(I also posted this at Less Wrong.)
This post follows my Chains, Bottlenecks and Optimization (which has the followups Bottleneck Examples and Comment Replies for Chains, Bottlenecks and Optimization). This post expands on how to think about bottlenecks.
There are deeper concepts behind bottlenecks (aka constraints, limiting factors, or key factors).
First, different factors contribute different amounts to goal success. Second, there’s major variation in the amounts contributed.
E.g. I’m adding new features to my software. My goal is profit. Some new features will contribute way more to my profit than others There are lots of features my (potential) customers don’t care about. There are a few features that tons of customers would pay a bunch for.

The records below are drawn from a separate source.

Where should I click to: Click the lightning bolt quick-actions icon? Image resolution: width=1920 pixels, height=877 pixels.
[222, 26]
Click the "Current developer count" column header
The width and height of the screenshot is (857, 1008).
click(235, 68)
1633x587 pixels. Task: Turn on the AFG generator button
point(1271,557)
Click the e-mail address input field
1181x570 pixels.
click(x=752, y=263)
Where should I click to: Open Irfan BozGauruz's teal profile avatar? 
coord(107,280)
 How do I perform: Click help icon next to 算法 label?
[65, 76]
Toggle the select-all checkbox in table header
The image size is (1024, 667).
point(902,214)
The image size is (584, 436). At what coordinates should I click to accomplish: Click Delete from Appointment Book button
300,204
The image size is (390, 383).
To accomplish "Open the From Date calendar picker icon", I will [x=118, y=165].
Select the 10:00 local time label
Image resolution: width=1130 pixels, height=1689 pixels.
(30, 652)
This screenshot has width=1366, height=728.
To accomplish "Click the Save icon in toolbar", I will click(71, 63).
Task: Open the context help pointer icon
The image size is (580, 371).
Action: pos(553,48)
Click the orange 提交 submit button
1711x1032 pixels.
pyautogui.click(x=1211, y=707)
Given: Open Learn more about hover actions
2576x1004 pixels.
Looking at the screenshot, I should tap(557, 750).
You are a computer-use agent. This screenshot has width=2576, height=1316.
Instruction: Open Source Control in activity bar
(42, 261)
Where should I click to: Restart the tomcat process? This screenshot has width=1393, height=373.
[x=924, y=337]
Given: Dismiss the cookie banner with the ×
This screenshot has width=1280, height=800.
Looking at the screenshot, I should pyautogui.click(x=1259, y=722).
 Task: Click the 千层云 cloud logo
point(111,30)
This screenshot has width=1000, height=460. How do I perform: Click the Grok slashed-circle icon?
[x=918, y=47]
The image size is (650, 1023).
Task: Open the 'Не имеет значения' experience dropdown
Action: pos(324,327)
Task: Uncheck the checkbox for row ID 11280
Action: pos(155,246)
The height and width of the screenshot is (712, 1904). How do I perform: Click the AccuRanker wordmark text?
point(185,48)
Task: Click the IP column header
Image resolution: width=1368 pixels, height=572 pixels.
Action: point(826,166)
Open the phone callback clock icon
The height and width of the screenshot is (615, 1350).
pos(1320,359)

A bottleneck is basically just a new feature that matters several orders of magnitude more than most others. So most features are approximately irrelevant if the bottleneck isn’t improved.
Put another way: improving the bottleneck translates fairly directly to more goal success, while improving non-bottlenecks translates poorly, e.g. only at 1/1000th effectiveness, or sometimes 0. (It’s possible, but I think uncommon, to have many factors that contribute similarly effectively to goal success. Designing stuff that way doesn’t work well. It’s the same issue as balanced production lines being bad, which Eli Goldratt explains in The Goal: A Process of Ongoing Improvement. It’s also similar to the Pareto Principle which says 80% of effects come from 20% of the causes – meaning most factors aren’t very important.)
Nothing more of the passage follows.